The Indian Institute of Science (IISc) was founded in 1909 as a result of the joint efforts of Jamsetji Nusserwanji Tata, the Government of India, and the Maharaja of Mysore. In 1886, Jamsetji Tata conceived of a university of science that will work for the benefit of India, and in 1898 created an endowment for establishing such an institution. The Government of India then took up the effort, and, in consultation with scientists in England and in India, decided to locate the Institute in Bengaluru, where the Maharaja of Mysore, Shri Krishnaraja Wodeyar IV, donated 372 acres of land. The Institute was formally vested in 1909, the foundation stone was laid in 1911, and the first batch of students started their studies in the same year.

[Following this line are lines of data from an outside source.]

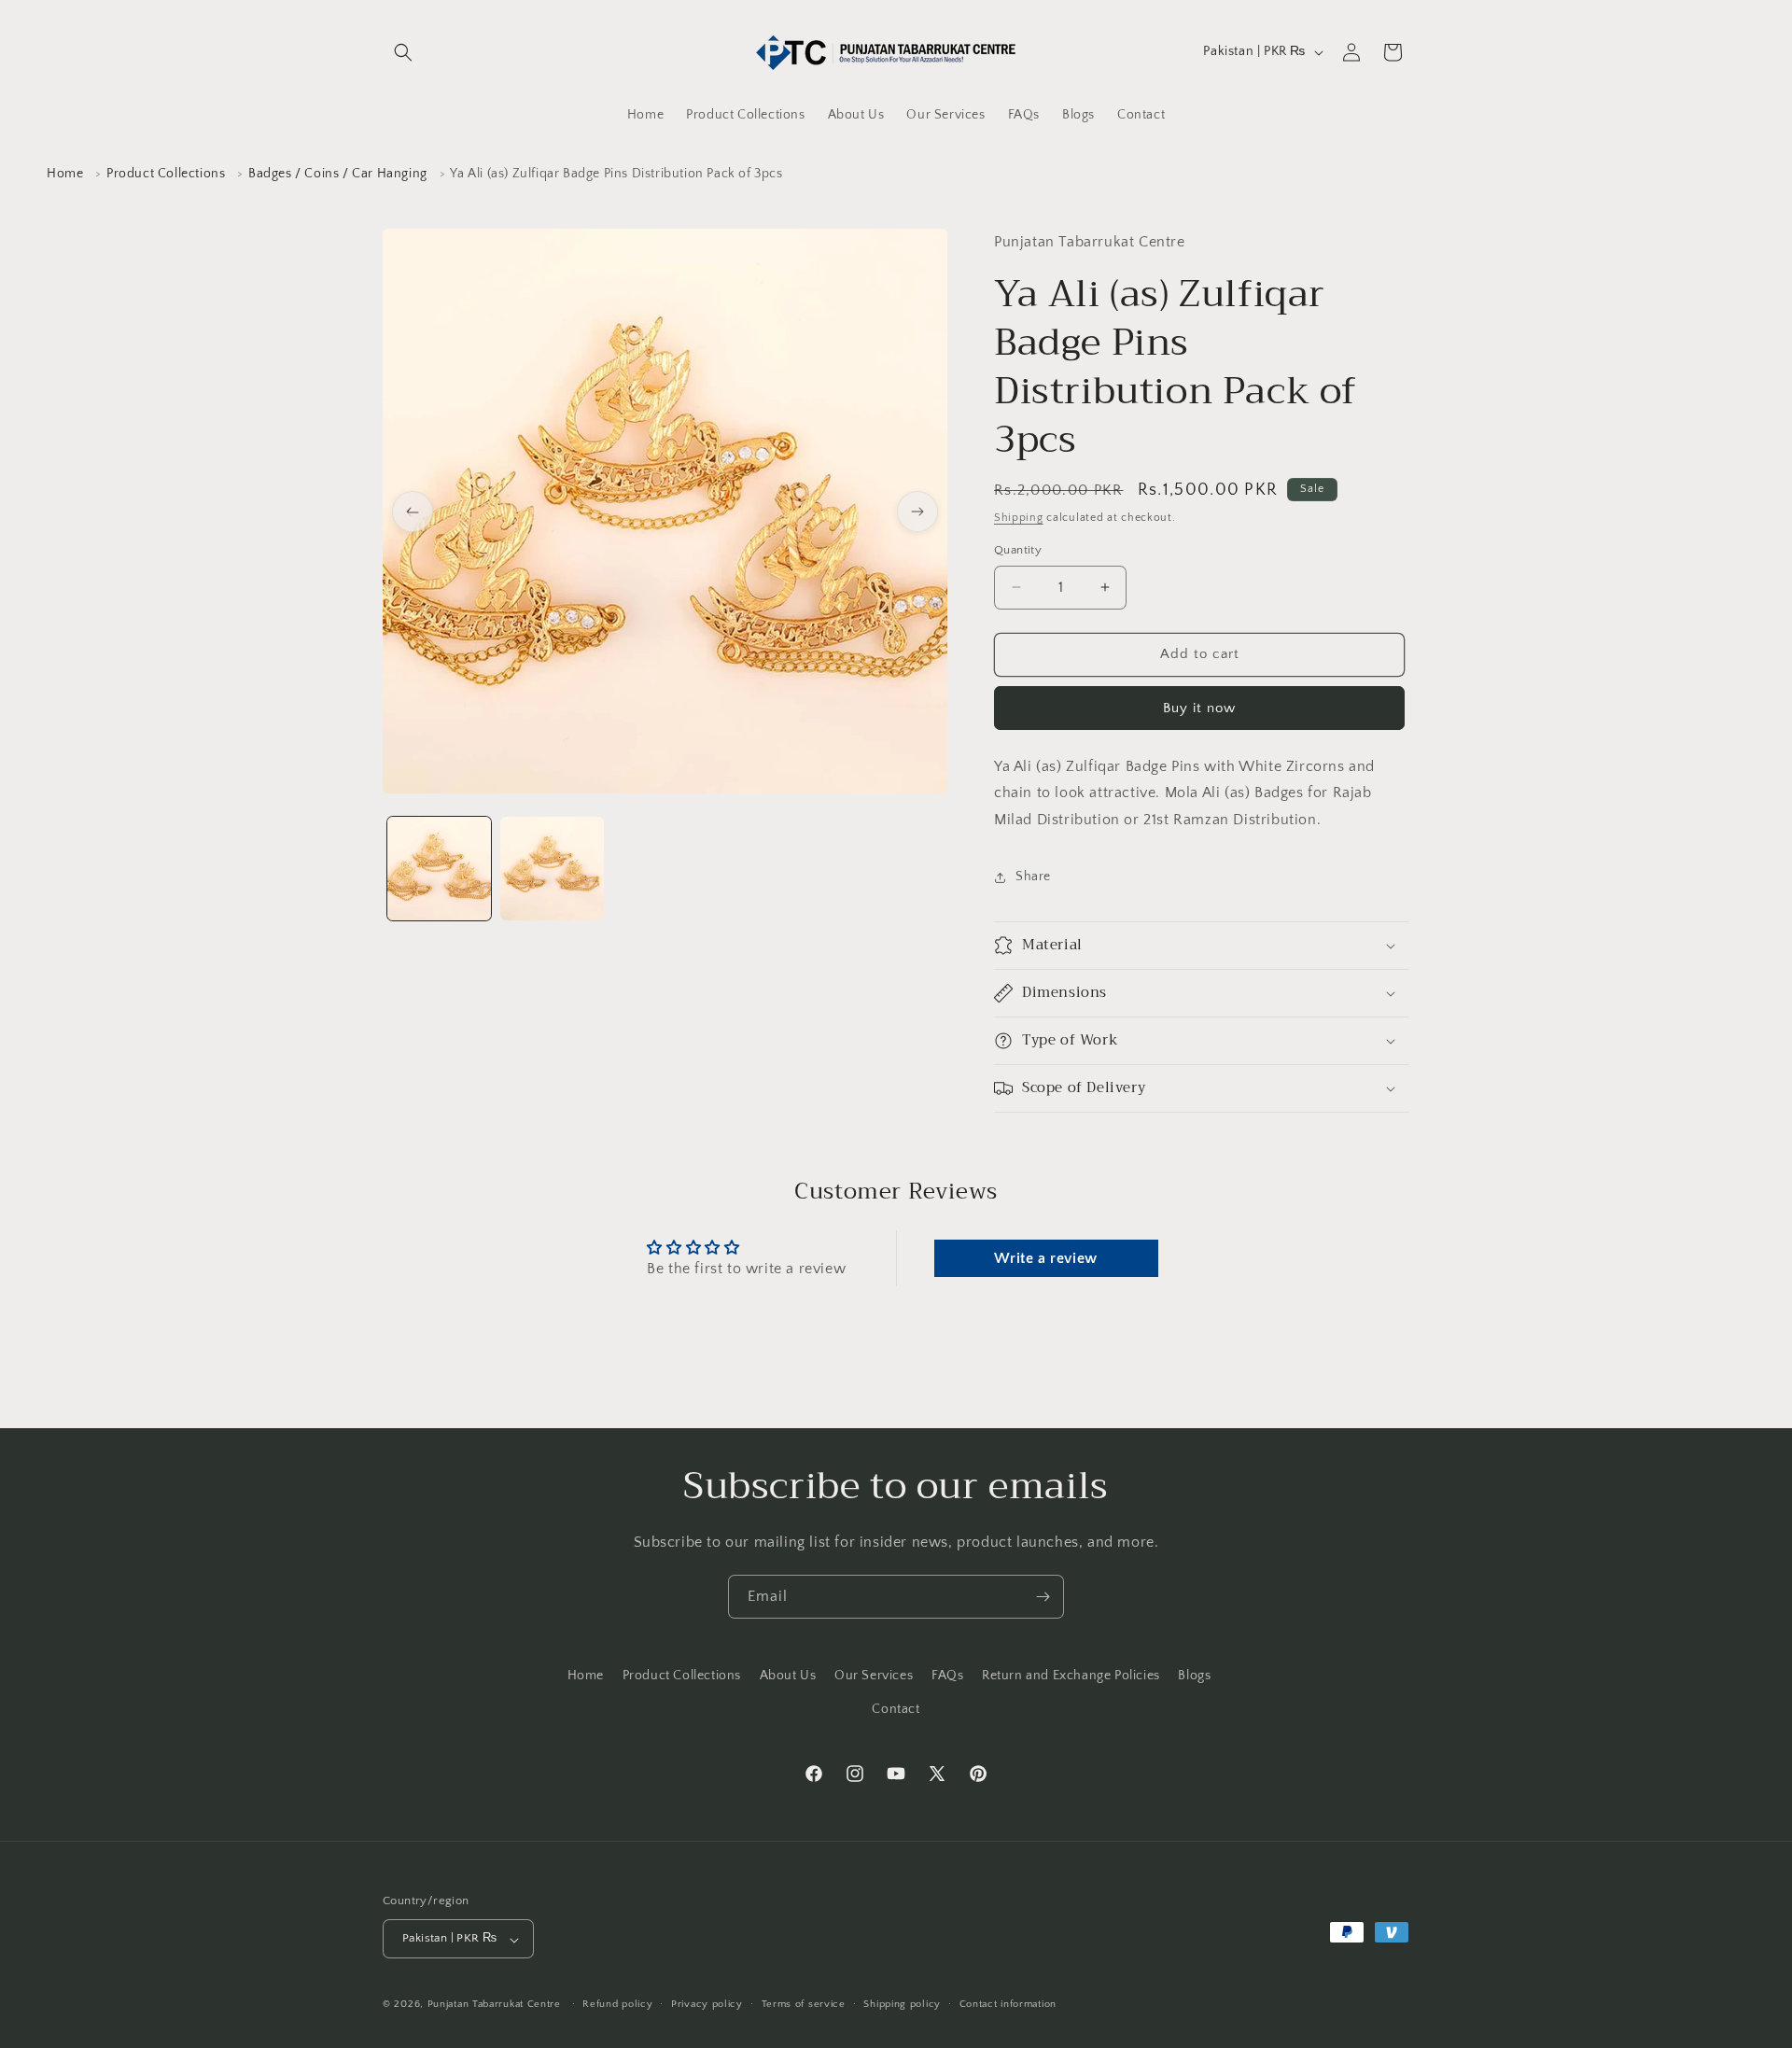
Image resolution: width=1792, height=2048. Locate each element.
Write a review (1045, 1258)
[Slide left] (412, 511)
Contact (895, 1708)
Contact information (1008, 2004)
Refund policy (617, 2004)
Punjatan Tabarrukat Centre (494, 2005)
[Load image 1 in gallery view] (439, 868)
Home (65, 173)
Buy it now (1199, 708)
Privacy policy (707, 2004)
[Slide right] (917, 511)
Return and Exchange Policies (1071, 1675)
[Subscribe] (1042, 1597)
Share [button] (1033, 877)
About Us (788, 1675)
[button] (403, 52)
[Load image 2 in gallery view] (552, 868)
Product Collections (165, 173)
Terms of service (804, 2004)
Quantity (1018, 549)
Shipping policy (902, 2004)
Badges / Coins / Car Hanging (337, 173)
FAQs (947, 1675)
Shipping (1018, 518)
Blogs (1194, 1675)
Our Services (873, 1675)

Over the 105 years since its establishment, IISc has become the premier institute for advanced scientific and technological research and education in India. Beginning with 2 departments and 21 students in 1911, today IISc has 39 departments, units, or centres, 3500 students, and about 500 academic and scientific staff, supported by 600 administrative personnel. Out of this population of students, about 2200 are in various PhD programs, almost 900 are enrolled for various Masters degrees, whereas about 400 are registered in the newly established, research oriented, four-year Bachelor of Science (Research) programme, of which the first batch graduated in 2015.

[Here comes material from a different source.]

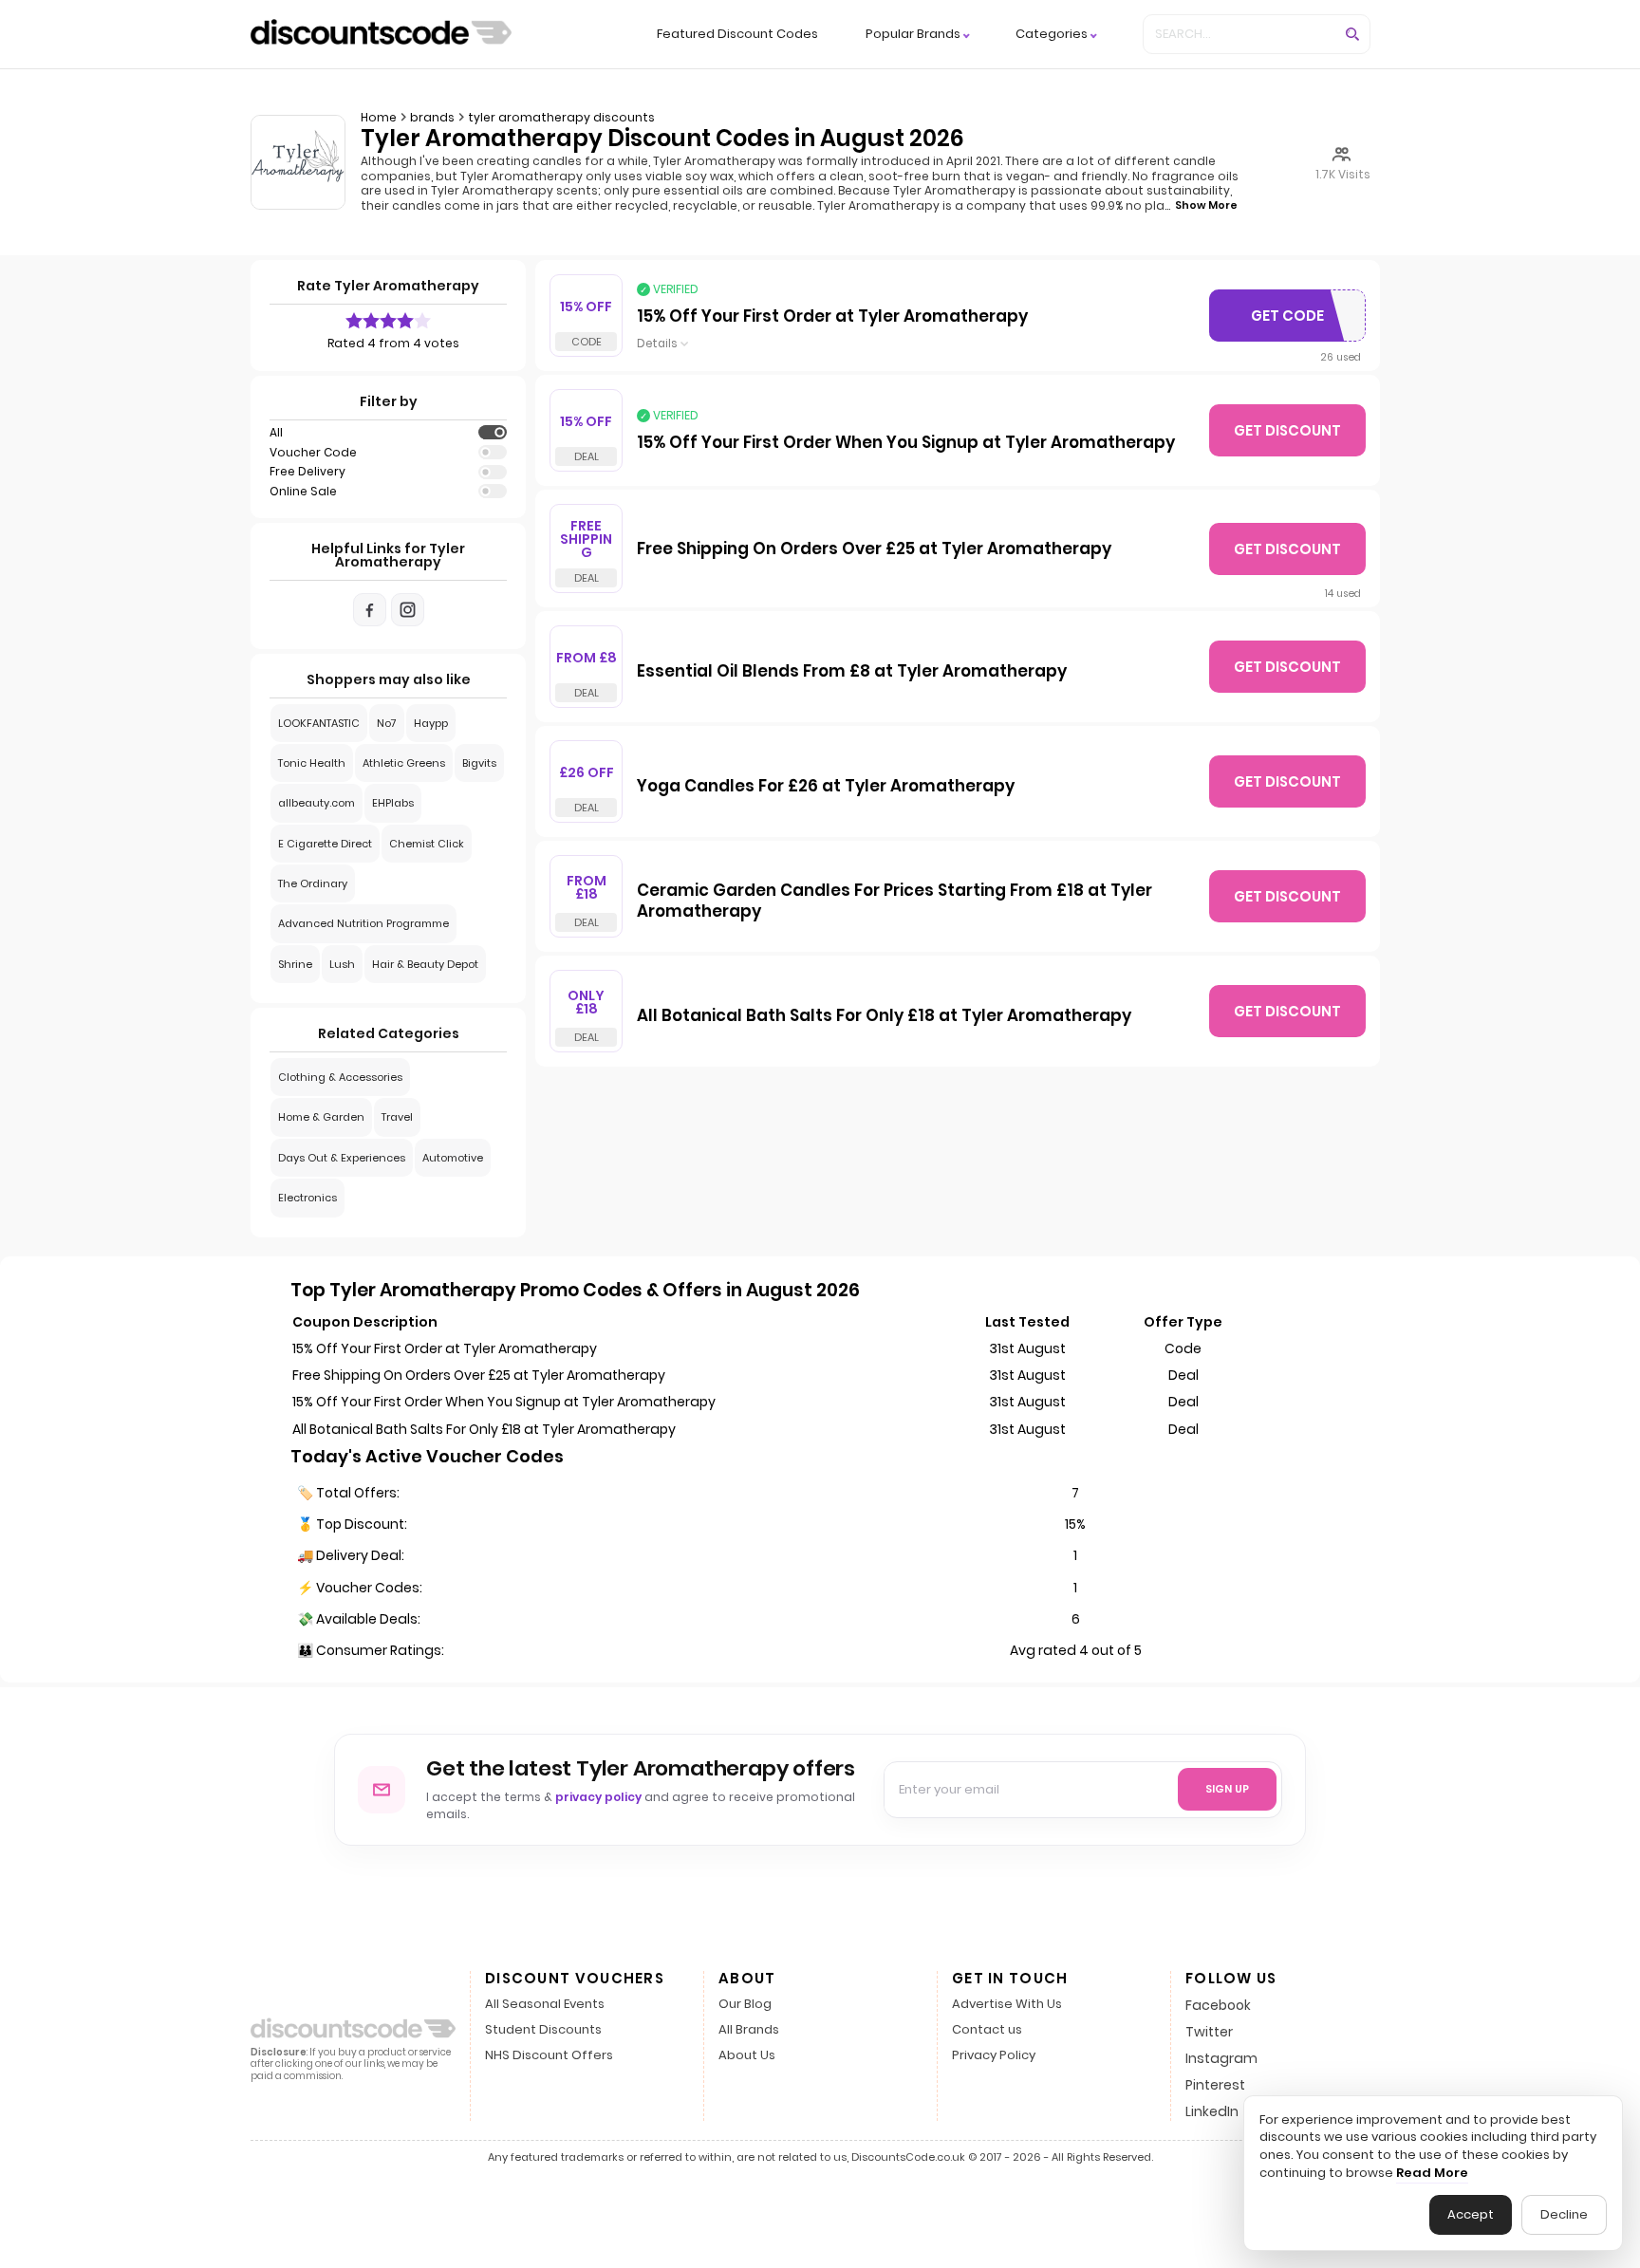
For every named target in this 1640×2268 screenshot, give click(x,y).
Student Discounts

In the recent years, with new centres such as CiSTUP (The Centre of Infrastructure, Sustainable Transportation, and Urban Planning), the Divecha Centre for Climate Change, the Centre for Earth Sciences, the Centre for Neuroscience, the Centre for Excellence in Nano Science and Engineering (CeNSE), and the Robert Bosch Centre for Cyber Physical Systems (RBCCPS), the Institute has vigorously promoted interdisciplinary research. Indeed, CiSTUP, RBCCPS and a new Centre for Brain Research (funded by a large private endowment) are expected to conduct translational research in their respective areas, in order to better connect with industry and society.
With the recent construction of modern buildings, acquisition of new research facilities, and induction of a large number of new faculty members, the Institute can look forward to an era of high productivity, increasing impact, and rising prominence in the world.